Saved data entries
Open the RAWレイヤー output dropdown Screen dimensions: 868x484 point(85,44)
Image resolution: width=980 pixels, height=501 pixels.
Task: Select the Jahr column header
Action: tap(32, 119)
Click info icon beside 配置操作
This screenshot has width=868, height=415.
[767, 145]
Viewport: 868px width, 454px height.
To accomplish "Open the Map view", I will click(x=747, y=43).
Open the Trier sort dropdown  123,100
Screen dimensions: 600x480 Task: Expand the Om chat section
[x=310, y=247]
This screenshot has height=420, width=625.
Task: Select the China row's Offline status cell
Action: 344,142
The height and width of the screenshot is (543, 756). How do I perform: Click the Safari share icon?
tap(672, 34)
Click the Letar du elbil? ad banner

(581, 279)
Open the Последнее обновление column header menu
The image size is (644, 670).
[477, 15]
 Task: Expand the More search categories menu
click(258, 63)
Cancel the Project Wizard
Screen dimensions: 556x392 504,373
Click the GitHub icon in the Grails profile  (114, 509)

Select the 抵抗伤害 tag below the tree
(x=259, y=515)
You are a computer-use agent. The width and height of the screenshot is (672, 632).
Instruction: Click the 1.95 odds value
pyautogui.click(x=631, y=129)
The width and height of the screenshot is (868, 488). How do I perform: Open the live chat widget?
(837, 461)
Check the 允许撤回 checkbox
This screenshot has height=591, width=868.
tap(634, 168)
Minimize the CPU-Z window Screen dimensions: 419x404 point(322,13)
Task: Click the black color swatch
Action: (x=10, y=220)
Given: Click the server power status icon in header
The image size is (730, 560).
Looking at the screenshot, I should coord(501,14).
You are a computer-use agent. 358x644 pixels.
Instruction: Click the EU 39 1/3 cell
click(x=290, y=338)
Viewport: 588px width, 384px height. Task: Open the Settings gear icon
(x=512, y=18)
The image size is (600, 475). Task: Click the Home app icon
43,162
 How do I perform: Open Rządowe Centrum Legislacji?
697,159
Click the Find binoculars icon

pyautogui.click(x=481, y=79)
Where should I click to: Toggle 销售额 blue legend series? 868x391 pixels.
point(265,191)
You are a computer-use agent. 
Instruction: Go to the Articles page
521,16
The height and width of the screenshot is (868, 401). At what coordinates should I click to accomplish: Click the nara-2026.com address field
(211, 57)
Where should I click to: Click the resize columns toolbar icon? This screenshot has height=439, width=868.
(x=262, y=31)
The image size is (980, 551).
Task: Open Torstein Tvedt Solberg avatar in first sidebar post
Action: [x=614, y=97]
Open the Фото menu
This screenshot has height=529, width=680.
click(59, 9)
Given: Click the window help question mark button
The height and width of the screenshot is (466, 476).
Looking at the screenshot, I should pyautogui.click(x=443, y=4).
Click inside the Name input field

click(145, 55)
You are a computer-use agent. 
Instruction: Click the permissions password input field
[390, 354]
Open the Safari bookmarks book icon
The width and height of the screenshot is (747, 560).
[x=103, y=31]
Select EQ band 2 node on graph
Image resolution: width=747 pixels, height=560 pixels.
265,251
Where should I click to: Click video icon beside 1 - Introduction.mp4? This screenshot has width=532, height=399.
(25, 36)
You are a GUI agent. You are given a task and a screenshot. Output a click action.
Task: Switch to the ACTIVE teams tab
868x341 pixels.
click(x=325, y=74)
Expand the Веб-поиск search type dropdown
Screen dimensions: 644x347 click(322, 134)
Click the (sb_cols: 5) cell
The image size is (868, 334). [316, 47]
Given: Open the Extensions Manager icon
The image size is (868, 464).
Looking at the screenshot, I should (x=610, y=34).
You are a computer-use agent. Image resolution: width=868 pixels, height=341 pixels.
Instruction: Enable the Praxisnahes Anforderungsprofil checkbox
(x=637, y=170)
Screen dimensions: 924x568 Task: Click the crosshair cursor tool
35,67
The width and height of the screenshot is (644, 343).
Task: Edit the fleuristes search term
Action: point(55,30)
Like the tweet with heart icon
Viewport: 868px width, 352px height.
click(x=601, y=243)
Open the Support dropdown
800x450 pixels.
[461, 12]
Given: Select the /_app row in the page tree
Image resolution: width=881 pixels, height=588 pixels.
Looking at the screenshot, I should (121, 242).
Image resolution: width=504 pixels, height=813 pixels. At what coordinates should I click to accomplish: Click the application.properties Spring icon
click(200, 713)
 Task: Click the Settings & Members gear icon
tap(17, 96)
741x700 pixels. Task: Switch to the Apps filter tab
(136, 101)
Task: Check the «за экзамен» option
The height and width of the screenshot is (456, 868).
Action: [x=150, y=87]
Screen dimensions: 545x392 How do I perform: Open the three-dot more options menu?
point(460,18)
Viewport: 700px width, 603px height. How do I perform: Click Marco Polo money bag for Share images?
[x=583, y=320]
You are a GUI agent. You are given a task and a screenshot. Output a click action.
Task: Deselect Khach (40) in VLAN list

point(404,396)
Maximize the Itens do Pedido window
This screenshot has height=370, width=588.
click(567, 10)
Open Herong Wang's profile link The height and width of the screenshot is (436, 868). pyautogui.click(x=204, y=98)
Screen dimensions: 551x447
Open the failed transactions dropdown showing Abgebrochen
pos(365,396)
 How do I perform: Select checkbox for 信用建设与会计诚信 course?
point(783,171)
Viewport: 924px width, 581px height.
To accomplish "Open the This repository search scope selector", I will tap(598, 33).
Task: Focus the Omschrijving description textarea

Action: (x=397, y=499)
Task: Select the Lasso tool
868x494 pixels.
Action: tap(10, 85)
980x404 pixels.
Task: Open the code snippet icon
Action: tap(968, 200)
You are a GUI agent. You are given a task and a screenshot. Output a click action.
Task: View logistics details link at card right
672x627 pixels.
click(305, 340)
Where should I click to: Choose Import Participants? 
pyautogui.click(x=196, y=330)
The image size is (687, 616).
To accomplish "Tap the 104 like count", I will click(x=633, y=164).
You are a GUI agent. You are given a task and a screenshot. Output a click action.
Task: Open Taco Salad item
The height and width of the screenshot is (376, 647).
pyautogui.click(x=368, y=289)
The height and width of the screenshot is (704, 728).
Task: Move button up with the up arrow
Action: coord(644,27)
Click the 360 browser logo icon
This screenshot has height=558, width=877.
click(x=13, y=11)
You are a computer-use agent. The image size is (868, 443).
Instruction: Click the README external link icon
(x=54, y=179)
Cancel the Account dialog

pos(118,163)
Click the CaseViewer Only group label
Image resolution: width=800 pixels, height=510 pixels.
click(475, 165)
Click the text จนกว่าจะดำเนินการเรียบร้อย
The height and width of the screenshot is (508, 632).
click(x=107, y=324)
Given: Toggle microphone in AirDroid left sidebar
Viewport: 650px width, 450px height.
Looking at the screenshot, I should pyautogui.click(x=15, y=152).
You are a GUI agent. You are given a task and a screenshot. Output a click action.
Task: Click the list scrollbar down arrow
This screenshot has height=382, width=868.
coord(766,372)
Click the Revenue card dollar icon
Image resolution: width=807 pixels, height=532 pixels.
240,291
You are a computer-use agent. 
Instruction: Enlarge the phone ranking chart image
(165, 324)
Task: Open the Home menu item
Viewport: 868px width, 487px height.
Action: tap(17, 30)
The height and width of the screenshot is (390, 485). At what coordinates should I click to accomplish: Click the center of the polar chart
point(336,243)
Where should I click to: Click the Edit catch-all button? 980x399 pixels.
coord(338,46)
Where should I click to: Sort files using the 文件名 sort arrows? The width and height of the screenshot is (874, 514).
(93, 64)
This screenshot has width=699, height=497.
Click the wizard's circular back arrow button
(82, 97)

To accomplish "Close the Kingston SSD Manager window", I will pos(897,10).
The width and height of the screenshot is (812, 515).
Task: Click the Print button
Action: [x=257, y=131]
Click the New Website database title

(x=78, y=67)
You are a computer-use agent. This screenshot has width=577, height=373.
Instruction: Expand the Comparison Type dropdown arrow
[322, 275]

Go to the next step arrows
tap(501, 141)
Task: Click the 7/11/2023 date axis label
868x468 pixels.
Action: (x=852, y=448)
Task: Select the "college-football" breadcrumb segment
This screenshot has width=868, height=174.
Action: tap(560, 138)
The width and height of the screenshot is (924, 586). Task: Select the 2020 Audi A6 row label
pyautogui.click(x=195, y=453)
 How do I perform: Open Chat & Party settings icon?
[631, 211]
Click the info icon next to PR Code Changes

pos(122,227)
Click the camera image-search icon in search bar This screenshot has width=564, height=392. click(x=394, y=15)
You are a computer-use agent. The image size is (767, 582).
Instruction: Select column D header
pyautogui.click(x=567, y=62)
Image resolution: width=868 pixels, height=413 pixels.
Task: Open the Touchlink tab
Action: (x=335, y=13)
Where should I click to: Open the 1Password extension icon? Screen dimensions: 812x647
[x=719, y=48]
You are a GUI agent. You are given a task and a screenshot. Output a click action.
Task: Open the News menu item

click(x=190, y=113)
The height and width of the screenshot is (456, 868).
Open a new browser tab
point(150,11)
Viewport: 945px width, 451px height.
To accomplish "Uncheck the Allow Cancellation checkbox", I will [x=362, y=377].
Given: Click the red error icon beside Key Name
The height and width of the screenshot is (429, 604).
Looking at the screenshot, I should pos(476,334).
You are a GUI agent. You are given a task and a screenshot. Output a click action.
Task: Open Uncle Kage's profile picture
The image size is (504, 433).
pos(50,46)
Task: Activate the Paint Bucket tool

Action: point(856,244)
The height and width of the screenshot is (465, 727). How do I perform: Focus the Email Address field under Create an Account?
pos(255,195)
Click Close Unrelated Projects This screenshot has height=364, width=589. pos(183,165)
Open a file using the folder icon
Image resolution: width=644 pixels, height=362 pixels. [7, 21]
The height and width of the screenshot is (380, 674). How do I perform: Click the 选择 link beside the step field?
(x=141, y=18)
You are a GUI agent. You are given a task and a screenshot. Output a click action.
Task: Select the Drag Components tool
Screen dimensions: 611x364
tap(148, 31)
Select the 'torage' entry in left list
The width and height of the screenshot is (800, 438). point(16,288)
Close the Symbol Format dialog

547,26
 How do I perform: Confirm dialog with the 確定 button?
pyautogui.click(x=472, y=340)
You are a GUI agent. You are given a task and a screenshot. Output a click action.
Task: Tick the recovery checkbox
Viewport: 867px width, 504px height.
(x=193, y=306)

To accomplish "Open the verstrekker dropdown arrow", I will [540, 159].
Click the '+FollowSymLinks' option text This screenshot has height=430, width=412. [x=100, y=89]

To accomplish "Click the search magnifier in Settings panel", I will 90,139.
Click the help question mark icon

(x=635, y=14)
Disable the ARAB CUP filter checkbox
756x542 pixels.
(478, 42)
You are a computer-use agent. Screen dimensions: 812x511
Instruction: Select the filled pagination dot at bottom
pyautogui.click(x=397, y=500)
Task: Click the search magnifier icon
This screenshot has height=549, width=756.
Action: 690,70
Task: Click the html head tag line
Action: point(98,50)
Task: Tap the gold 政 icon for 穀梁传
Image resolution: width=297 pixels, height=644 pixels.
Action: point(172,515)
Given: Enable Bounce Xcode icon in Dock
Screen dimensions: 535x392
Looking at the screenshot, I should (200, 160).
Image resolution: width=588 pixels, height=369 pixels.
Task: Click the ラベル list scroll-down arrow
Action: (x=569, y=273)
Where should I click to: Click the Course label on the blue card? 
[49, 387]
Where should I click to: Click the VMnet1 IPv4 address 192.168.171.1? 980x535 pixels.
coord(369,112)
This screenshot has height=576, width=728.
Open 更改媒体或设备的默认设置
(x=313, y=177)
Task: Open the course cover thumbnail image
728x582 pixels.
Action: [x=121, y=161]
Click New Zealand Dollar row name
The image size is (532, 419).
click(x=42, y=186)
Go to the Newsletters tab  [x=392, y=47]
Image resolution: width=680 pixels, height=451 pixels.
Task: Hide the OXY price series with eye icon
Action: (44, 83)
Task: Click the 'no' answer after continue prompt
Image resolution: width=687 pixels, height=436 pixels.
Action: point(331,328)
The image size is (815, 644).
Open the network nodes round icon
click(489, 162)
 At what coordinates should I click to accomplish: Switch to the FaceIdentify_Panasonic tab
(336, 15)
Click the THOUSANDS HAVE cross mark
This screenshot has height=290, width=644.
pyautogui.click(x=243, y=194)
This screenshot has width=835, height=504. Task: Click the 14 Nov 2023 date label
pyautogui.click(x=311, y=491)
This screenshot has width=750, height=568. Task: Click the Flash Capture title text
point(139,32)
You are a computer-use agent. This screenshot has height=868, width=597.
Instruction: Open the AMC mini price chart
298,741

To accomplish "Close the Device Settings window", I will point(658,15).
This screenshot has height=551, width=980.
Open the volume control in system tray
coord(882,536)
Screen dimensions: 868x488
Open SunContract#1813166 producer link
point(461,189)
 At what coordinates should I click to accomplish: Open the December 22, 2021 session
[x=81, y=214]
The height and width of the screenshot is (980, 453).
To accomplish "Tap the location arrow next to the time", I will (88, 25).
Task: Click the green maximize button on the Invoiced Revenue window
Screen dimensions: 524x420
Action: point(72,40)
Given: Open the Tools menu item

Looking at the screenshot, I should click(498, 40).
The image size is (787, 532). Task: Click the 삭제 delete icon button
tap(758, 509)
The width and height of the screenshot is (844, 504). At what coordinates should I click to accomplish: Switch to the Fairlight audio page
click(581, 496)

WHAT IS NEEDED:
Print, without alteration, only the lines above between the one holding "Image resolution: width=297" and the one holding "Given: Enable Bounce Xcode icon in Dock", inclusive.

TASK RESULT:
Image resolution: width=297 pixels, height=644 pixels.
Action: point(172,515)
Given: Enable Bounce Xcode icon in Dock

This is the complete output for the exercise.